Friday Dec 05, 2025
Friday, 5 December 2025 06:09 - - {{hitsCtrl.values.hits}}
Severe floods and landslides triggered by Cyclone Ditwah have created a fast-evolving humanitarian emergency across Sri Lanka. As of 4 December, a Joint Rapid Assessment by the Disaster Management Centre (DMC) and UN agencies in Sri Lanka estimates that 1.8 million people have been exposed to flooding, including 362,939 children and 326,703 older persons.
Critically, the affected population also includes an estimated 450,000 women of reproductive age, 144,000 adolescent girls, and 19,513 pregnant women. Many of them now face disrupted health services, damaged facilities, and limited access to antenatal, postnatal, family planning, and emergency obstetric care, putting their health, safety, and well-being at urgent risk.

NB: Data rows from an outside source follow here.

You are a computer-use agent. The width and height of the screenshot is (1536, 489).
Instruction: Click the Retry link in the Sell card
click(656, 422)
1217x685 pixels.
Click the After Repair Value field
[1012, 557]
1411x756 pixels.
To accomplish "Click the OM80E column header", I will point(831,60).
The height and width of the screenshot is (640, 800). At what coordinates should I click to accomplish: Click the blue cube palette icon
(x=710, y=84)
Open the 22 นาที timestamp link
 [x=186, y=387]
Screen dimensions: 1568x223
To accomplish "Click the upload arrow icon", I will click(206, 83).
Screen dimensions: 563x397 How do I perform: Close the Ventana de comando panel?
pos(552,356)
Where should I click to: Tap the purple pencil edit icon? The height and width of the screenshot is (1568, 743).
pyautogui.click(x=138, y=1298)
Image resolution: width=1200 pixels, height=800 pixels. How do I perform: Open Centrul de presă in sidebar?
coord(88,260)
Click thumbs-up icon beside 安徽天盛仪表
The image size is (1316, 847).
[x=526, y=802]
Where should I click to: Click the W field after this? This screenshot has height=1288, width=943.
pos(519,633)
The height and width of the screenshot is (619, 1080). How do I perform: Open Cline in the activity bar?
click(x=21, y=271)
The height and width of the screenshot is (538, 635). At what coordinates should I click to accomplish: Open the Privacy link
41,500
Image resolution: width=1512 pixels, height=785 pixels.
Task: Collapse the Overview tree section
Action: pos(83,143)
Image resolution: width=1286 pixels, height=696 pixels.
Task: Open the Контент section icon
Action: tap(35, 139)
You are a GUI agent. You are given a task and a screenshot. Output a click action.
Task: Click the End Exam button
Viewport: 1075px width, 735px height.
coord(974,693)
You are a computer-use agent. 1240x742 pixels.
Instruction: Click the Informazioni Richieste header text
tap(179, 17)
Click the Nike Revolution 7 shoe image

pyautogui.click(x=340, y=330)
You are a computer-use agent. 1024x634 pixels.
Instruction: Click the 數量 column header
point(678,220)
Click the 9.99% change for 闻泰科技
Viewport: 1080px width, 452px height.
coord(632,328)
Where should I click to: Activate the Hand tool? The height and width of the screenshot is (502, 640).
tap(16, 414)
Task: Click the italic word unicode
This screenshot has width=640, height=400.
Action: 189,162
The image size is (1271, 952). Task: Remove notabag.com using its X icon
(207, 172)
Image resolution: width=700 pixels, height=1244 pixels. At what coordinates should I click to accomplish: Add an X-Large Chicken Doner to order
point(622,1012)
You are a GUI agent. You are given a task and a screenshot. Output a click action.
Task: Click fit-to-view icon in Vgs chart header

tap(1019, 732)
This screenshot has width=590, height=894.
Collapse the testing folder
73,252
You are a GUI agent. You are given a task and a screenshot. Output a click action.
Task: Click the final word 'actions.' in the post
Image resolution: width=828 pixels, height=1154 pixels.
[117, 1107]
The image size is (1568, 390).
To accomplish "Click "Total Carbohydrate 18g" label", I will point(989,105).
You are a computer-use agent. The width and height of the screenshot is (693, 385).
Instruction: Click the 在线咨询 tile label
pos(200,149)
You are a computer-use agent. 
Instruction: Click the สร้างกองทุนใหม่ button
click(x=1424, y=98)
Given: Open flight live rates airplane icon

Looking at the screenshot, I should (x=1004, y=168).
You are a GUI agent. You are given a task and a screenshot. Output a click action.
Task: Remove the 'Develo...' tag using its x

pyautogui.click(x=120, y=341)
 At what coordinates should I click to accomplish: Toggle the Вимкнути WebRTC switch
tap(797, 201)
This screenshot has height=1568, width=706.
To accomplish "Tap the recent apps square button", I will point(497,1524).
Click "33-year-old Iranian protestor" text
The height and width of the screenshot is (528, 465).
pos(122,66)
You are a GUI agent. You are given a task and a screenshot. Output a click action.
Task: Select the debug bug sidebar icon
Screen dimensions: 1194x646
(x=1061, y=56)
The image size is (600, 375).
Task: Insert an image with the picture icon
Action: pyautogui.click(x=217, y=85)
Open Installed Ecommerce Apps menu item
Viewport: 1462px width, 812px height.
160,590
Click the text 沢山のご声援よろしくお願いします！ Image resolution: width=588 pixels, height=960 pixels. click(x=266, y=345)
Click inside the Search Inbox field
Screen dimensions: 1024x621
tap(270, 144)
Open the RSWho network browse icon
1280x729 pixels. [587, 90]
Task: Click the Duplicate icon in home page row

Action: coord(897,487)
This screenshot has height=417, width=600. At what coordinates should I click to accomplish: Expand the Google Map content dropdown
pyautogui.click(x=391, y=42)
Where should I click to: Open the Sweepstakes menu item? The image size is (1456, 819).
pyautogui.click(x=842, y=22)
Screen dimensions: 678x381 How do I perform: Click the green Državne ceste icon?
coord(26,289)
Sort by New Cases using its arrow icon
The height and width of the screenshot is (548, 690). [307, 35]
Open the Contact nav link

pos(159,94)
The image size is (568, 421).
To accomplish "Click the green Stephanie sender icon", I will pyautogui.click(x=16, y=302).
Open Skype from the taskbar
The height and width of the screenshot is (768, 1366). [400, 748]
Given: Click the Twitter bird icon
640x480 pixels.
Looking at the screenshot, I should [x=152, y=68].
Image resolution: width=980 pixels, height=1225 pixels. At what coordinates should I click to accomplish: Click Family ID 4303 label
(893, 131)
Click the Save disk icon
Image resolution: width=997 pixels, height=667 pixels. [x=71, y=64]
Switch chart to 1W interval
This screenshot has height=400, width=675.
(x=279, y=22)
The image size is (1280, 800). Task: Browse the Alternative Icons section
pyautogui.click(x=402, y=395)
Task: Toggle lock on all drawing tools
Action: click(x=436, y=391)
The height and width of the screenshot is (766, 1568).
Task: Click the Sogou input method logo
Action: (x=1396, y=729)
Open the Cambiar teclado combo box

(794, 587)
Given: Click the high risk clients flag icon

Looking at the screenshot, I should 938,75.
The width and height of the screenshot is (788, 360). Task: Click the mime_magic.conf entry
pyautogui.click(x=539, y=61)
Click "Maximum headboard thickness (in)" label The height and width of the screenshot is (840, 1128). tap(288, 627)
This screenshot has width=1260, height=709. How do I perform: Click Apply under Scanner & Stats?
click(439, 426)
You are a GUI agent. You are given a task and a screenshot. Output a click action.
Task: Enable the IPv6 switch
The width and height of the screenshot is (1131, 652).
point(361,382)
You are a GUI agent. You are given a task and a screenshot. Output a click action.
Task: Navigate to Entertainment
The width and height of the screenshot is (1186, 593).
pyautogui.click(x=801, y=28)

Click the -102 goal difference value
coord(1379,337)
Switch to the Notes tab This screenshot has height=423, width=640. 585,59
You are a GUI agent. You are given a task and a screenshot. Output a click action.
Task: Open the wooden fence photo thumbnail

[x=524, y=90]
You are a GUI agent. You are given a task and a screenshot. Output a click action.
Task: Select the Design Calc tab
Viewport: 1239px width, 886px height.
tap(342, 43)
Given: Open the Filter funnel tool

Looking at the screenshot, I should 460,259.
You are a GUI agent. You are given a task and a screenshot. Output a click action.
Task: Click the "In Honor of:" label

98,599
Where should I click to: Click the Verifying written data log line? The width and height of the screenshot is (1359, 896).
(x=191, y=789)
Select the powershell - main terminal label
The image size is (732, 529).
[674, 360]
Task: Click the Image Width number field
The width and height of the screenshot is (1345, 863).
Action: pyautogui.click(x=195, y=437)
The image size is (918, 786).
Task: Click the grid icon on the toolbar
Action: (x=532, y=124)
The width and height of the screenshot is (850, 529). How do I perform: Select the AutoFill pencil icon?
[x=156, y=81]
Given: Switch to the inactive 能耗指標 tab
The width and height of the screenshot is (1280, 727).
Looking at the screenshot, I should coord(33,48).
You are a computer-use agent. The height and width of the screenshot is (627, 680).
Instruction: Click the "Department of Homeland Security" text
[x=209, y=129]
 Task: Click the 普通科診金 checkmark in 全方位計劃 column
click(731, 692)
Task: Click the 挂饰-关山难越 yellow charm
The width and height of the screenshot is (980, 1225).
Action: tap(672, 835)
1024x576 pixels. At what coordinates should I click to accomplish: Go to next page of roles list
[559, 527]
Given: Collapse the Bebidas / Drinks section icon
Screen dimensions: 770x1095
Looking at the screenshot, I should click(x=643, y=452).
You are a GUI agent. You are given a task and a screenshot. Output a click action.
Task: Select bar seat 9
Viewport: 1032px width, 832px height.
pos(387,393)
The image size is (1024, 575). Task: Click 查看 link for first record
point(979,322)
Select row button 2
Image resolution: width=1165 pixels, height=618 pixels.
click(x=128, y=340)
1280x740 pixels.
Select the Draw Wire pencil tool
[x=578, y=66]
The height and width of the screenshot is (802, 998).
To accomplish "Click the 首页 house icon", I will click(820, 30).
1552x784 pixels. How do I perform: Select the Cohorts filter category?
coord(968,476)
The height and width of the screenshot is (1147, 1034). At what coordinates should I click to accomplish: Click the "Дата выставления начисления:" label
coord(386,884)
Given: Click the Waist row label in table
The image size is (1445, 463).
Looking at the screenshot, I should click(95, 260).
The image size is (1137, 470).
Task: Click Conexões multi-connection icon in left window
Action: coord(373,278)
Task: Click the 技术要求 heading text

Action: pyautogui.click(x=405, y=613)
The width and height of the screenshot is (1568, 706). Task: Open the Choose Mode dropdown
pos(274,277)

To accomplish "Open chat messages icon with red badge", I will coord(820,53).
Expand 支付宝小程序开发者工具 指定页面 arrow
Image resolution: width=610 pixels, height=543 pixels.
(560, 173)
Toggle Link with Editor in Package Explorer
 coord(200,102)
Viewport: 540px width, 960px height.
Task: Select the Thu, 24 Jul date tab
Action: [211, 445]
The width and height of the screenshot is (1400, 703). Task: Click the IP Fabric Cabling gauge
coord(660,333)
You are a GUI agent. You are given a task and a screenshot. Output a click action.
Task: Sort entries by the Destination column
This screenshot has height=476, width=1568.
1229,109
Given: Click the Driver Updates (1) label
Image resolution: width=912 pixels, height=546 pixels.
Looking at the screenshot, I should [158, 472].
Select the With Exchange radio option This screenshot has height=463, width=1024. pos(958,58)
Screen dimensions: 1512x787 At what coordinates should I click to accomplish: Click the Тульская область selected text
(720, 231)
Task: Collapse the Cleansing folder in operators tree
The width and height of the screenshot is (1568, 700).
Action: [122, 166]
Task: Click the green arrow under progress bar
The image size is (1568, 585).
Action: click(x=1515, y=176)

In emergencies like this, women and girls are disproportionately affected, facing heightened risks to their health, safety, dignity, and protection. The United Nations Population Fund’s (UNFPA) humanitarian mandate focuses on ensuring life-saving sexual and reproductive health (SRH) services, and preventing and responding to gender-based violence (GBV).
Against this backdrop, UNFPA Sri Lanka has activated a life-saving humanitarian response, collaborating closely with the Government, development partners, UN partners, and civil society to support the most affected, including pregnant women cut off from the essential care they need.
As part of urgent relief efforts, it has distributed 700 dignity kits to women and girls and 520 maternity kits to pregnant women in some of the worst-affected districts, including Batticaloa, Kurunegala, Puttalam, Badulla, Kandy, Nuwara Eliya, Colombo, and Gampaha.
These kits, supported by the Government of Australia through its Department of Foreign Affairs and Trade (DFAT) and the Government of Japan, contain essential items for mothers, babies and women including baby diapers, maternal clothes, underwear, sanitary napkins, flasks, towels, bed sheets, soap, toothpaste, mosquito nets, cot sheets, and buckets to protect the health and well-being of pregnant women during displacement.
Distributions were carried out through the Regional Directors of Health Services (RDHS) supported by the Health Ministry.
The UNFPA also facilitated awareness sessions for pregnant women and sessions on menstrual health for girls, so that they remain informed and protected even when the health system is under stress in collaboration with officials and staff from the Health Ministry.
The UNFPA is working closely with the United Nations High Commissioner for Refugees (UNHCR) to distribute kits for refugees and asylum seekers affected by floods and landslides. Additionally, UNFPA staff have also been deployed to the DMC to support Joint Rapid Assessment efforts.
The UNFPA will be conducting GBV Safety Verification assessments in the Gampaha District to examine security, hygiene, sanitation, safety concerns, and reporting pathways for cases of GBV, ensuring evacuation centres are safer for women and girls. Coordinated efforts are being carried out with the Women and Child Affairs Ministry, Family Health Bureau, Sri Lanka Police, and the GBV Forum to strengthen referral pathways for survivors of GBV.
Cyclone Ditwah has left hundreds of thousands in urgent need, but women and girls face the greatest risks. The UNFPA will continue scaling its life-saving response, ensuring that every woman and girl has access to critical health services, safety, dignity, and protection, no matter how challenging the conditions.
The UNFPA remains committed to reaching the most vulnerable swiftly, safely, and with dignity, leaving no one behind.